Mais c’est un mythe, et non l’horreur des camps de concentration de W, qu’alimente cette machinerie, celui de l’Amérique, terre d’accueil : « Cinq millions d’émigrants en provenance d’Italie / Quatre millions d’émigrants en provenance d’Irlande. » Ces chiffres se succèdent sur la page comme les vers d’un poème. Ou d’une épopée, celle des» émigrés vers le pays de la liberté. Le poème se poursuit, dans la seconde partie du livre, par les résonances des villes d’où viennent les émigrés : « Ils partaient de Rotterdam, de Brème, de Goteborg, de Palerme, d’Istanbul... » Perec s’amuse à singer la poésie épique, emprunte les accents d’un Camôes, le grand poète de la découverte du Nouveau Monde, pour faire entendre les illusions des émigrés arrivant à Ellis Island. Pour nourrir la légende, il ne se prive pas non plus d’anecdotes. Un émigré juif qui voulait s’appeler Rockefeller mais, oubliant ce nom face à l’inspecteur d’Ellis Island, s’explique en yiddish « Schon vergessen », devient John Ferguson. Il nous précise que cette île a été surnommée « l’île des larmes »...


Il raconte tout ça parce que de cette utopie, Perec a choisi de se saouler. Même s’il en reste peu de traces. Peut-être justement parce qu’elle se résume à des « entassements hétéroclites, amas de grilles, fragments d’échafaudages, tas de vieux projecteurs »...

__________

[TRAVAIL À RÉALISER]
A: D'après l'extrait sur Perec et Ellis Island, quel nom l'émigré juif qui voulait s'appeler Rockefeller finit-il par recevoir ?
B: Poursuivez l'extrait sur Perec et Ellis Island à la suite de sa dernière phrase.
Les données constituent un matériau distinct de l'extrait.

[DONNÉES FOURNIES]

__________

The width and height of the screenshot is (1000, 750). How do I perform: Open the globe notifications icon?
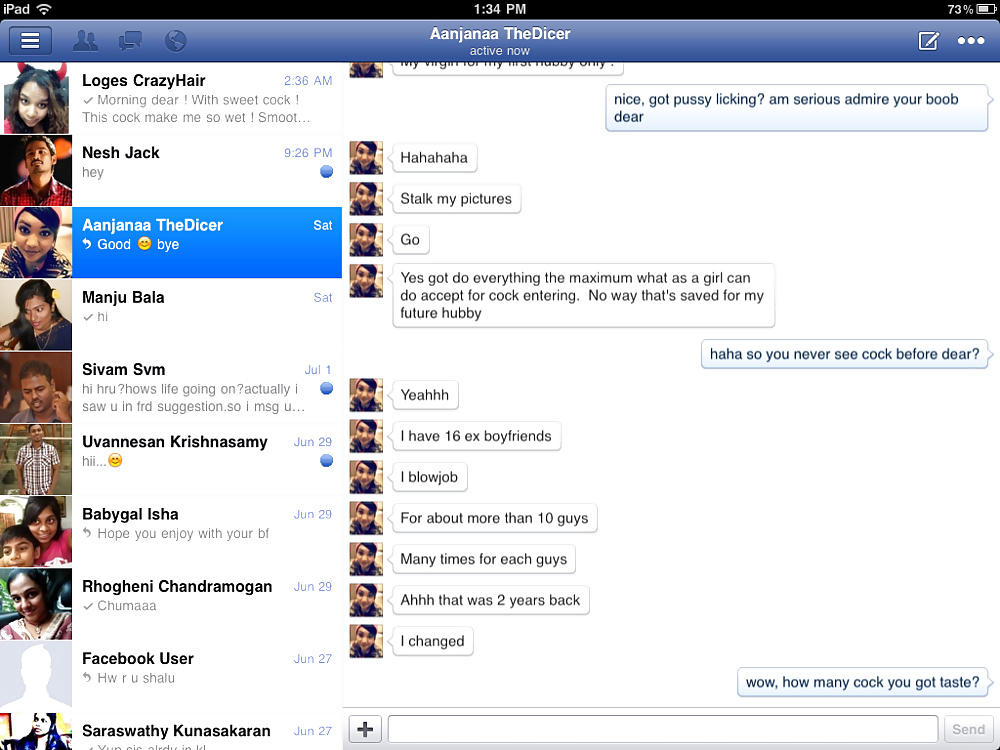[175, 41]
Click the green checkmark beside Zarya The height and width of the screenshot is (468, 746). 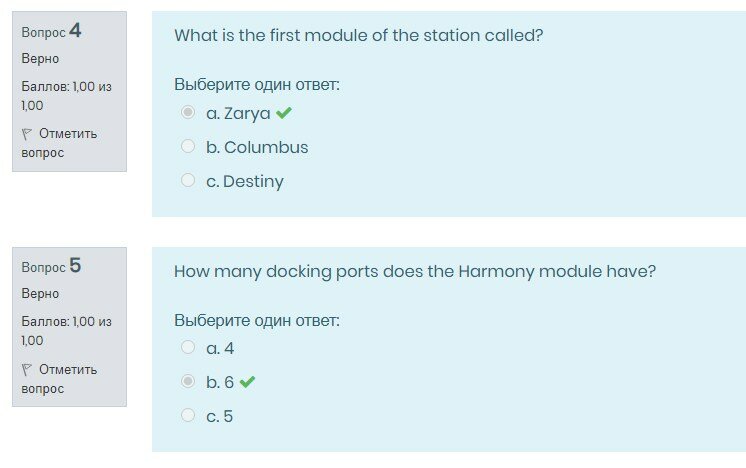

__________

[RÉPONSES AUX CONSIGNES]
A: Il devient John Ferguson.

B:
À Ellis Island, il ne s’agit pas de reconstituer un passé réel, mais de trouver « une mémoire potentielle ». Après W, Perec s’interroge une nouvelle fois sur le vide creusé par l’exil des siens. La famille de Perec n’est pas passée par Ellis Island, mais ce ne fut qu’un hasard. La part de hasard que Perec traque dans chacun de ses livres. Le hasard de l’empilement des objets, des lieux de vie, des lieux de disparition. « Le lieu de l’absence de lieu » l’obsède.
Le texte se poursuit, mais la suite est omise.